Premier Matteo Renzi talked up
Italy's business and cultural credentials and took a swipe at
compatriots who grumble about the country, as he met Japanese
Prime Minister Shinzo Abe in Tokyo on Monday.
"Loving Italy means you stop shooting at it," Renzi said
as he continued a packed programme on the second day of a visit
to Japan.
The comments were interpreted as a swipe at the critics
back home to Renzi's ambitious reform programme, including
lawmakers on the left wing of his centre-left Democratic Party
(PD).
Tension between the government and the PD rebels has been
high in recent days, amid talk of party rebels using "Vietcong"

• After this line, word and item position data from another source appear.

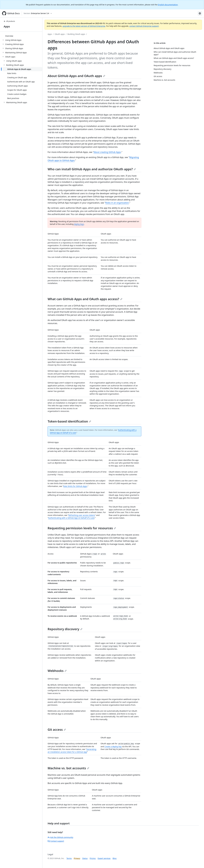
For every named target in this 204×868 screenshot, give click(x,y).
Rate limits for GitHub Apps (75, 486)
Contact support (56, 841)
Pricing (93, 858)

tactics against the administration after several PD Senators
contributed to a defeat for the executive last week over part of
its reform of State broadcaster RAI.
After meeting Abe, Renzi said that Italy and Japan "share
cultural values but also strategic values in (our) economic and
geopolitical vision".
Renzi is said to be an admirer of Abe's so-called
Abenomics, policies based on fiscal stimulus, monetary easing
and structural reforms, and has repeatedly called for the EU to
grant more scope for growth-stoking investment, rather than
demanding strict application of budget rules.
"Prime Minister Abe joins us in the idea that development
comes not only by austerity but by growth and by investments,"
Renzi said earlier on Monday in a speech to a university
audience.
"We are partners and friends...and share cultural values".
He returned to this theme after meeting Abe.
"We belong to the G7 and G20 and we often have shared
positions, and it is important to continue in this direction,"
Renzi said.
The premier pledged that Italy will work hard for a
Japan-European Union free trade deal.
"It is a win-win operation," Renzi said.
The premier stressed that, thanks in part to government
reforms, Italy was "open to business".
He also said that Italian State-controlled defense and
aerospace giant Finmeccanica was important for relations between
Italy and Japan.
"Finmeccanica has chosen Hitachi as its partner," Renzi
noted, saying the Italian conglomerate had many opportunities in
the country "especially after that proactive pacifism that Abe
has explained to us with the helicopters manufactured with
Kawasaki, as well as a number of opportunities".
In February, Finmeccanica agreed to sell its controlling
stakes in Ansaldo STS, which designs and manufactures railway
signalling systems, and Ansaldo Brera, a rail transport
engineering company, to Japanese multinational Hitachi.
The two leaders also announced that they had reached a
preliminary agreement on "information security".
Renzi's absence from his homeland did not prevent him
being at the centre of domestic attention.
Indeed, crusading anti-mafia writer and Campania native
Roberto Saviano tweeted Monday he is "pained the tragic
situation in Italy's South should be so easily defined as
whining".
The remark came after Renzi said Sunday in Tokyo "enough
whining about the South - let's roll up our shirtsleeves".
In an open letter to Renzi published on La Repubblica daily
Saturday, Saviano called on Renzi to "act quickly" to save the
impoverished South, where "even the thread of hope has been
broken".
"Those who flee the South are no longer just those seeking
hope in emigration," Saviano wrote.
"Even the mafias flee the South now - they do not invest
but merely plunder...even the blood money the mafias used to
circulate in the 1990s is gone".
Saviano went on to tell the premier "you have a duty to
act. And before that, to admit nothing has been done to the
present day. This is the only way we can recover hope that
something can really get done".
His 2006 expose on the Naples-area Camorra mafia,
Gomorrah, brought Saviano death threats from the mob, forcing
him to live under State-provided armed guard ever since.